Evidence for the role of cyclic AMP-responsive elements in human virus replication and disease

Abstract

We review the involvement of the cyclic AMP responsive DNA element (CRE) and the ATF/CREB (activating transcription factor/CRE binding protein) family of transcription factors in the regulation and pathology of clinically important viruses that infect humans, including the herpesviridae, adenoviridae, parvoviridae, hepadnaviridae, and retroviridae families. CRE sequences found in specific regulatory elements of human viruses are listed, and the functional evidence for CRE activity, in the form of DNA binding assays, mutational studies, transfection and transcriptional activation experiments, or in vitro transcription assays, is summarized.
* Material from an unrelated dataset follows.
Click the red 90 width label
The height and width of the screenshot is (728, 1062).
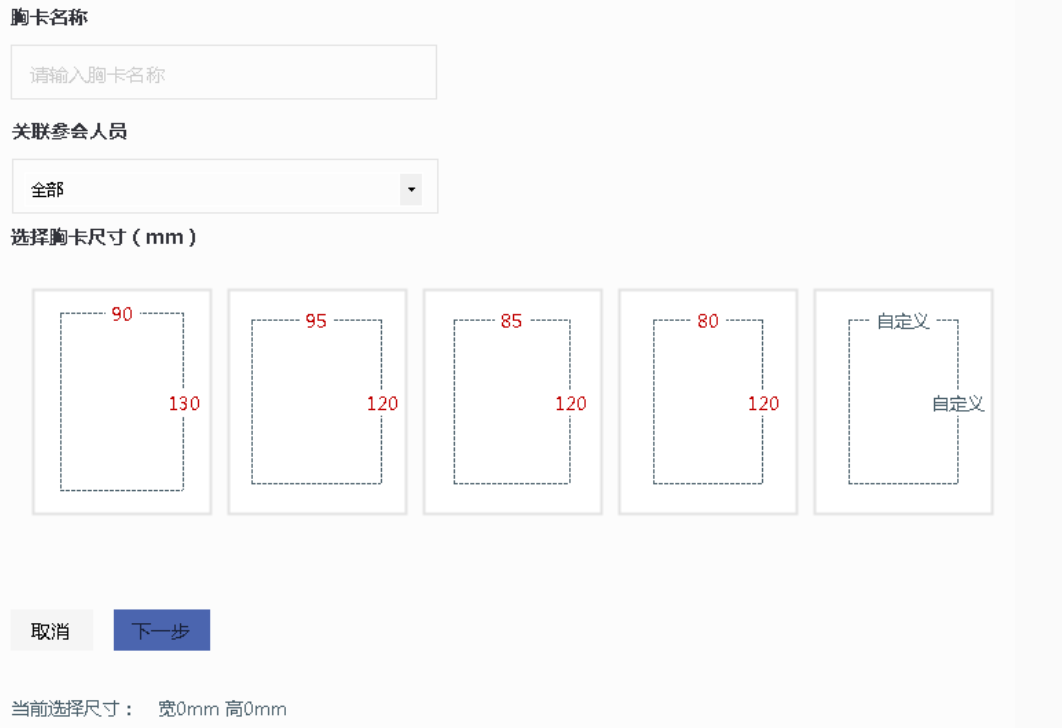[x=122, y=315]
Manipulation of cellular processes is required for virus replication in human cells following infection. A primary target of many viruses is the cellular transcription machinery, and several human viruses contain transcriptional activator and repressor proteins that affect cellular transcription. Through their effect on cellular transcription, viral genes alter the pattern of cellular gene expression, and thereby affect the differentiation state and cell cycle progression of the infected cell. We summarize evidence demonstrating that the CRE and its binding proteins are involved in the activity of the viruses, implicating their function in the pathogenesis of human diseases. The targeting of specific transcription factor pathways as a potential therapeutic approach is discussed.